The hit Argentinian film “Wild Tales” is only Damian Szifrón’s third feature-length film with a résumé of mostly TV work and short films. For someone with relatively low-key success, the filmmaker managed to gain Spanish movie legend Pedro Almodóvar and his brother Agustín on board as producers. While film fanatics raved about Poland’s “Ida” and France’s “Force majeure” as the best foreign films of 2014, “Wild Tales” didn’t disappear into obscurity right away. After being nominated for Best Foreign Film at the Oscars in February, Szifrón’s richly satirical feature finally gets a theatrical run in Durango. Fans of not only Szifrón, but also Almodóvar’s movies will definitely enjoy this one.

“Wild Tales” is a collection of six short, unrelated stories that feature themes of surreal, ridiculously bad luck and coincidence. Within the two-hour runtime, we experience an ill-fated plane ride between strangers with a strange connection; a waitress who meets the man responsible for her dad’s death and a cook with thinks she should kill him as revenge; a man terrorized by a psychotic driver in the middle of nowhere; a working-class family man being ripped off by a car-towing company and physically fed up with it; a rich family trying to cover up their son’s drunken-driving homicide with money; and a wedding where violence and manipulation occur between a young bride and her not-so-innocent groom.

The cast includes Argentinian actors Darío Grandinetti, María Murell, Ricardo Darín, Erica Rivas and Diego Gentile. “Wild Tales” is in the same vein as Woody Allen’s “Everything You Always Wanted to Know About Sex” or the multi-directed “Paris, je t’aime,” where some segments work instantly and others don’t.

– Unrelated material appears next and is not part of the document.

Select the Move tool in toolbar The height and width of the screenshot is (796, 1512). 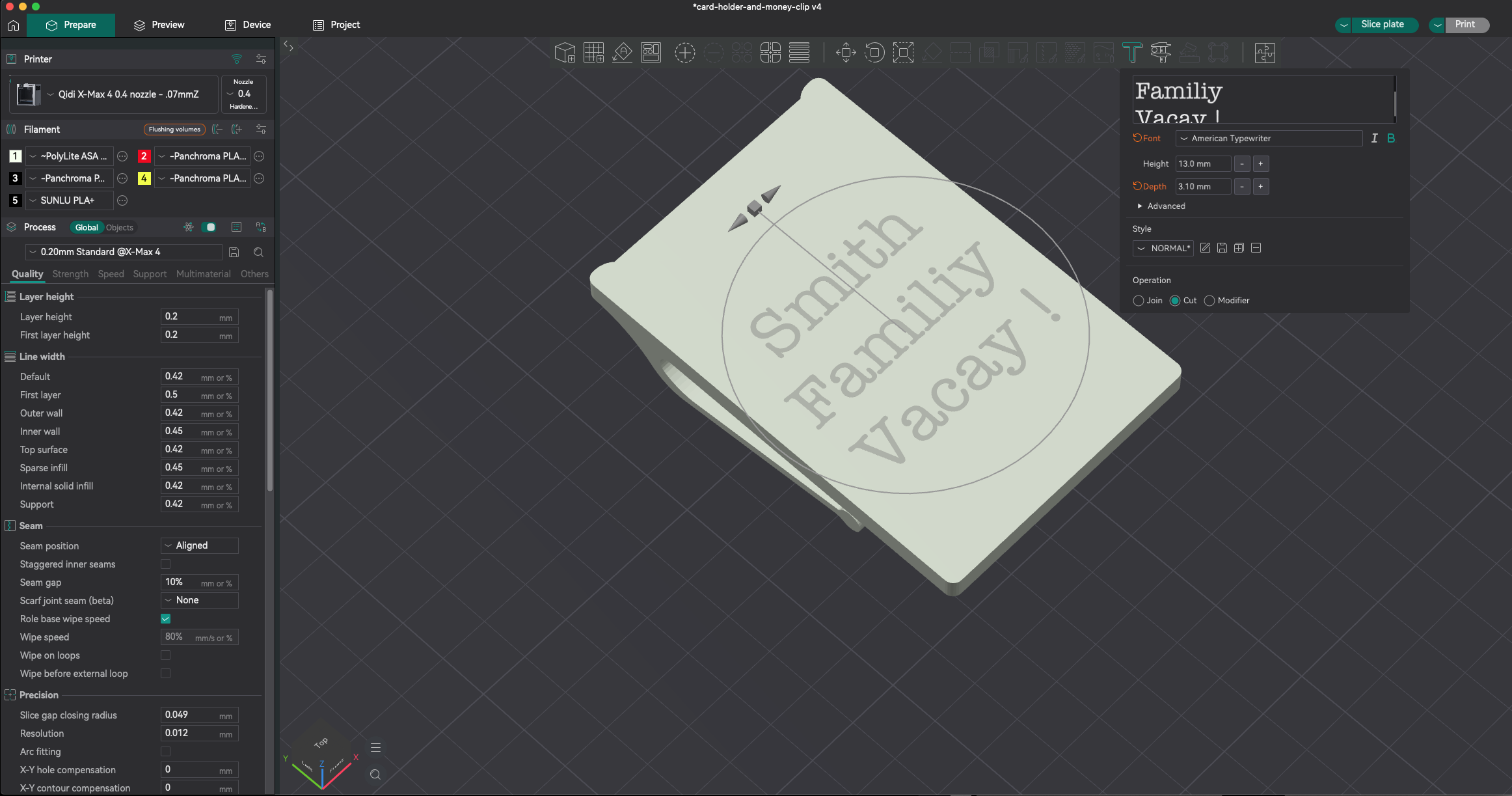click(846, 53)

Here, five of the shorts are expertly crafted with wit and dark humor that keep the viewers’ eyebrows raised or nervously laughing. Particular stand-outs are the car-towing episode and the bizarre wedding, with great performances by Darín as the numb family man and Rivas as the ecstatic bride. The drunken-driving segment doesn’t quite hit the mark as well as the others, but that doesn’t hold the movie down all the same. While “Wild Tales” does bear some similarities to Almodóvar’s style, it’s far more broad and accessible for the average viewer who isn’t primarily a fan of either director. There are eyebrow-raising moments, but not complete turn-offs. There may not be happy endings every time in Szifrón’s crazy universe, but they certainly are entertaining and quick to the point for film lovers. Rated R.